Der Fantasie scheinen dabei kaum Grenzen gesetzt. Mayer erläutert, dass man sich ja nicht unbedingt auf mRNA beschränken müsse – mittels PAL ließe sich die Stabilität aller möglichen RNA-Moleküle manipulieren. „Man kann sogenannte Aptazyme in die RNA einbauen, das sind Ribozyme mit einer Self-Cleaving-Aktivität.“ Eine selbstschneidende RNA ist für sich genommen noch kein neues Tool. „Aber wenn Sie auch das Aptamer als Liganden für PAL zugeben, können Sie durch Licht die Stabilität der RNA steuern“, ergänzt Mayer. Schaltet man das Licht ein, bindet PAL an das Aptazym und verhindert das Zerschneiden der RNA. Auf einer mRNA würde man ein derartiges Aptazym am 3’-Ende einfügen. Ohne Licht hingegen liegt das Aptazym frei und zerschneidet die mRNA. Hierdurch löst sich der Poly-A-Schwanz auf und die mRNA wird rasch abgebaut.

Wer nun glaubt, zu den eingangs erwähnten Kanalrhodopsinen sei bereits alles erzählt, wird überrascht sein, wenn er oder sie auf die aktuellen Publikationen des Optogenetik-Pioniers Peter Hegemann schaut.
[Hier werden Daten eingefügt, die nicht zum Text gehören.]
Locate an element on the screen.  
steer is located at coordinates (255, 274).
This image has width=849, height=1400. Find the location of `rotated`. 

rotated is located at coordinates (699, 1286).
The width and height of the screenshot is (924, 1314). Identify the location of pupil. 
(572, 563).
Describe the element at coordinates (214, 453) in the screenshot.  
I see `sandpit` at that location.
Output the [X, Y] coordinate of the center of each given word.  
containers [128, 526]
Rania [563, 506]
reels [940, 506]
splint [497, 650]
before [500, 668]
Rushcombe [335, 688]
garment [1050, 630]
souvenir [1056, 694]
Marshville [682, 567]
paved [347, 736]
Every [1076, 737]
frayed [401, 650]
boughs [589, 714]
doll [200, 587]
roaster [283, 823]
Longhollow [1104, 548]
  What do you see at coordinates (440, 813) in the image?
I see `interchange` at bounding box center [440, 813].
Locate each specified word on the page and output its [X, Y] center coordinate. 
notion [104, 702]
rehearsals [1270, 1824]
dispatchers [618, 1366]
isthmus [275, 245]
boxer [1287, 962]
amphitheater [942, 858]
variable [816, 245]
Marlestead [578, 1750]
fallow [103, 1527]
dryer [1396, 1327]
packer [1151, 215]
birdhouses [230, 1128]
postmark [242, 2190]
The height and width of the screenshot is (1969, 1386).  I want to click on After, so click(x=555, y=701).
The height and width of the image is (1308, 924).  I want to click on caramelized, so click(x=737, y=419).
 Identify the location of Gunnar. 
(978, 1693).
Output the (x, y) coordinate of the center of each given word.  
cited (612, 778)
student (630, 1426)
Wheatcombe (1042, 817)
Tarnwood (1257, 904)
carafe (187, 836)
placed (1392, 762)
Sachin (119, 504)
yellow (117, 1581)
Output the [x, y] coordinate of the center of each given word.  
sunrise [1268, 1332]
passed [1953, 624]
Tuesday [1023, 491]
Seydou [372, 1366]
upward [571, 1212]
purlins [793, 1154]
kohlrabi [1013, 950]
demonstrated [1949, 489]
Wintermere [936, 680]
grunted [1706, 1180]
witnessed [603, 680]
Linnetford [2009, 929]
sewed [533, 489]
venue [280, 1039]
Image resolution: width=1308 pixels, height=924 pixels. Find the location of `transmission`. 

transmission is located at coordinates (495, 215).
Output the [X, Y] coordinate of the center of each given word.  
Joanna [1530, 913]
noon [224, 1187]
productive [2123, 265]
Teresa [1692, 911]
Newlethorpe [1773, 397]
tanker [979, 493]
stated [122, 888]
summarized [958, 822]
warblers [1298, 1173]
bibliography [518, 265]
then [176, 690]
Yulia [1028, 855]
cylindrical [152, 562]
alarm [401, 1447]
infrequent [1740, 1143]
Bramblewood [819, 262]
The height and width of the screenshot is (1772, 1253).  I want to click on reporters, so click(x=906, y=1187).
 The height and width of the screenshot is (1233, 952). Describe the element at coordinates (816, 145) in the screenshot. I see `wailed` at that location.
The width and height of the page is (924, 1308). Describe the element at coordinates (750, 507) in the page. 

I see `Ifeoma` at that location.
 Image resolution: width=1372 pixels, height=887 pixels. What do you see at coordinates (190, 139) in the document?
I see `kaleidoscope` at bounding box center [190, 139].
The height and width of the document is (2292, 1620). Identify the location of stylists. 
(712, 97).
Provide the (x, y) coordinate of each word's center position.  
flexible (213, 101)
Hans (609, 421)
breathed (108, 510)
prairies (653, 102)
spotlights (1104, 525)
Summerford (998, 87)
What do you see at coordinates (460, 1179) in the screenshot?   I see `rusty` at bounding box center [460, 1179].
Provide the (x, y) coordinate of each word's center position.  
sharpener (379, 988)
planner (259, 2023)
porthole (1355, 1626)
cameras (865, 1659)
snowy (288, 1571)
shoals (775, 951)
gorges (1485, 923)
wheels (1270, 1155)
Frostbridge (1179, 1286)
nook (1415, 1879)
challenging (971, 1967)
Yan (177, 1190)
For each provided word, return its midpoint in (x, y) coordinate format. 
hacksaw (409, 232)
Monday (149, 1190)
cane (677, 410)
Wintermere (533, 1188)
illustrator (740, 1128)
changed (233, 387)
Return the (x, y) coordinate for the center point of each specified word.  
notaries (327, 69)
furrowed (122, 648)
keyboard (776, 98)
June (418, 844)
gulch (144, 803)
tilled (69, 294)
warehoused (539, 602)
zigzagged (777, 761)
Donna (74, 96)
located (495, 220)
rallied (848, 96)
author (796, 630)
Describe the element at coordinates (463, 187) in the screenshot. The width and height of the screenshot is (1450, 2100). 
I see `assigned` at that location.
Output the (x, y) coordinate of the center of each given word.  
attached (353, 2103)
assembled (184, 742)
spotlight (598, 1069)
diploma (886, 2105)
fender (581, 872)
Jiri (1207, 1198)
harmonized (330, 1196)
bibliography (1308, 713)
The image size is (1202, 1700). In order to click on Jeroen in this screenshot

Vergangenes Jahr beschrieb seine Arbeitsgruppe Experimentelle Biophysik an der Humboldt-Universität Berlin Kanalrhodopsine, die selektiv auf Calcium reagieren (Nat. Commun. 13(1):7844) sowie Kalium-spezifisches Kanalrhodopsin (Sci. Adv. 8(49): eadd7729). Einerseits hält die Natur nach wie vor jede Menge lichtsensitiver Proteine bereit, die nur darauf warten, in den metagenomischen Datensätzen entdeckt zu werden. Andererseits betreiben Entwickler mehr oder weniger gezieltes Engineering durch Austausch einzelner Aminosäuren in den bereits bekannten Proteinen.

Warum aber braucht es noch weitere Kanalrhodopsine im Werkzeugkasten, wenn dieser bereits etliche Schalter sowohl zum Erregen als auch zum Hemmen von Nervenzellen enthält? Bisher habe man zum Inhibieren vor allem mit Chlorid-leitenden Kanalrhodopsinen gearbeitet, erklärt Hegemann. „Nun sind Chlorid-Konzentrationen nicht sehr stabil, und in embryonalen Zellen sind die Chlorid-Konzentrationen in der Zelle hoch. Da würde das Chlorid dann auslaufen und die Zellen depolarisieren.“ Kalium sei das bessere und physiologischere Ion, um Neuronen zu inhibieren. „Deswegen war es gut, dass wir kürzlich ein Kalium-selektives Kanalrhodopsin produziert haben, das gut funktioniert.“

Die Kanalrhodopsine der Grünalgen haben es inzwischen sogar bis ins menschliche Auge geschafft. Mithilfe eines viralen Vektors integrierte Botond Roskas Gruppe an der Universität Basel vor zwei Jahren eine Chrimson-Variante in das Sehorgan eines erblindeten Patienten. Dieser war zuvor an Retinopathia pigmentosa erkrankt und kann inzwischen wieder Objekte grob erkennen. Allerdings benötigt er dazu eine spezielle Brille, die Veränderungen der Lichtintensität aus der Umgebung detektiert und dann als gezielte Lichtpulse auf die Retina projiziert (Nat. Med. 27(7):1223-29).

Auch für mögliche therapeutische Anwendungen liefert die Optogenetik also reichlich Inspiration und die nötigen Werkzeuge. Doch das wäre einen eigenen Beitrag wert.